=== Section Start ===
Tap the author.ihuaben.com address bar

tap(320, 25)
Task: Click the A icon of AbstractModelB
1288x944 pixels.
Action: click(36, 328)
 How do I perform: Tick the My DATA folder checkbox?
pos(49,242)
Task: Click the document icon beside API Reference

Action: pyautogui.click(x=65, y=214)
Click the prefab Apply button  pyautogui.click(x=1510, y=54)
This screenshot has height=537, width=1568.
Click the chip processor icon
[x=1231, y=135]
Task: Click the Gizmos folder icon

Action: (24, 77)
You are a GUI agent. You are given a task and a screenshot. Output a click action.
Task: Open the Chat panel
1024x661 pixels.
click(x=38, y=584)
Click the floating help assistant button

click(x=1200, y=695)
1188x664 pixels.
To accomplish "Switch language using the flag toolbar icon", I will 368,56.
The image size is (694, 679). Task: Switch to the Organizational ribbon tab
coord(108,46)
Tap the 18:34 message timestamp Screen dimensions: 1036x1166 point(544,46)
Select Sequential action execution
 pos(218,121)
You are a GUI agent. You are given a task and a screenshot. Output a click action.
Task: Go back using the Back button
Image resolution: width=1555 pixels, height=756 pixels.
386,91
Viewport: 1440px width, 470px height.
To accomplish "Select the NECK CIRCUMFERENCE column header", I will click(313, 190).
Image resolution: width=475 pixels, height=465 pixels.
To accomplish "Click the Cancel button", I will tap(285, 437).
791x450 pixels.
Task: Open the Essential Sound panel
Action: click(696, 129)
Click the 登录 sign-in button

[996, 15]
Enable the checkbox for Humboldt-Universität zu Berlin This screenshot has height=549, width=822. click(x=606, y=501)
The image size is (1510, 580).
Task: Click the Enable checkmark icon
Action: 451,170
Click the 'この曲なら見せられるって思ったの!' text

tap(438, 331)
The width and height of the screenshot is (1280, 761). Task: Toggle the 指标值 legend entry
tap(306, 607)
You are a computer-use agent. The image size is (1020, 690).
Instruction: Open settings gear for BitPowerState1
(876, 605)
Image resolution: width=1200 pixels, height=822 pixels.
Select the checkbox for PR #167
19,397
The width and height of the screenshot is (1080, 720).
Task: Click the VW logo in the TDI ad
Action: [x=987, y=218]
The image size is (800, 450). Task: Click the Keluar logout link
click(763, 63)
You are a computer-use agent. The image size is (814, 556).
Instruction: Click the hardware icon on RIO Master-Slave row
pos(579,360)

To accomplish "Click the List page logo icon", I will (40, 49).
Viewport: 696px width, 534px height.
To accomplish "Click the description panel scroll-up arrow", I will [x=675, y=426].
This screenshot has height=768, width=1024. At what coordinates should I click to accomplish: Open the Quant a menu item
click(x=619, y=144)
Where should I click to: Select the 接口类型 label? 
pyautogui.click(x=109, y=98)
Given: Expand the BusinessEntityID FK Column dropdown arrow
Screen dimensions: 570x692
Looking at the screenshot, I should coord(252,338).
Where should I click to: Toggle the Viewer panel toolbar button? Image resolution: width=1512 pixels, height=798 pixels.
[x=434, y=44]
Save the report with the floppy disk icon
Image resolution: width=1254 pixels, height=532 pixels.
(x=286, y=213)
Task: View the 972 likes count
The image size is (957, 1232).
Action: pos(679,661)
=== Section End ===
Please write out the entries above in full, exactly as they read.

Tap the author.ihuaben.com address bar

tap(320, 25)
Task: Click the A icon of AbstractModelB
1288x944 pixels.
Action: click(36, 328)
 How do I perform: Tick the My DATA folder checkbox?
pos(49,242)
Task: Click the document icon beside API Reference

Action: pyautogui.click(x=65, y=214)
Click the prefab Apply button  pyautogui.click(x=1510, y=54)
This screenshot has height=537, width=1568.
Click the chip processor icon
[x=1231, y=135]
Task: Click the Gizmos folder icon

Action: (24, 77)
You are a GUI agent. You are given a task and a screenshot. Output a click action.
Task: Open the Chat panel
1024x661 pixels.
click(x=38, y=584)
Click the floating help assistant button

click(x=1200, y=695)
1188x664 pixels.
To accomplish "Switch language using the flag toolbar icon", I will 368,56.
The image size is (694, 679). Task: Switch to the Organizational ribbon tab
coord(108,46)
Tap the 18:34 message timestamp Screen dimensions: 1036x1166 point(544,46)
Select Sequential action execution
 pos(218,121)
You are a GUI agent. You are given a task and a screenshot. Output a click action.
Task: Go back using the Back button
Image resolution: width=1555 pixels, height=756 pixels.
386,91
Viewport: 1440px width, 470px height.
To accomplish "Select the NECK CIRCUMFERENCE column header", I will click(313, 190).
Image resolution: width=475 pixels, height=465 pixels.
To accomplish "Click the Cancel button", I will tap(285, 437).
791x450 pixels.
Task: Open the Essential Sound panel
Action: click(696, 129)
Click the 登录 sign-in button

[996, 15]
Enable the checkbox for Humboldt-Universität zu Berlin This screenshot has height=549, width=822. click(x=606, y=501)
The image size is (1510, 580).
Task: Click the Enable checkmark icon
Action: 451,170
Click the 'この曲なら見せられるって思ったの!' text

tap(438, 331)
The width and height of the screenshot is (1280, 761). Task: Toggle the 指标值 legend entry
tap(306, 607)
You are a computer-use agent. The image size is (1020, 690).
Instruction: Open settings gear for BitPowerState1
(876, 605)
Image resolution: width=1200 pixels, height=822 pixels.
Select the checkbox for PR #167
19,397
The width and height of the screenshot is (1080, 720).
Task: Click the VW logo in the TDI ad
Action: [x=987, y=218]
The image size is (800, 450). Task: Click the Keluar logout link
click(763, 63)
You are a computer-use agent. The image size is (814, 556).
Instruction: Click the hardware icon on RIO Master-Slave row
pos(579,360)

To accomplish "Click the List page logo icon", I will (40, 49).
Viewport: 696px width, 534px height.
To accomplish "Click the description panel scroll-up arrow", I will [x=675, y=426].
This screenshot has height=768, width=1024. At what coordinates should I click to accomplish: Open the Quant a menu item
click(x=619, y=144)
Where should I click to: Select the 接口类型 label? 
pyautogui.click(x=109, y=98)
Given: Expand the BusinessEntityID FK Column dropdown arrow
Screen dimensions: 570x692
Looking at the screenshot, I should coord(252,338).
Where should I click to: Toggle the Viewer panel toolbar button? Image resolution: width=1512 pixels, height=798 pixels.
[x=434, y=44]
Save the report with the floppy disk icon
Image resolution: width=1254 pixels, height=532 pixels.
(x=286, y=213)
Task: View the 972 likes count
The image size is (957, 1232).
Action: pos(679,661)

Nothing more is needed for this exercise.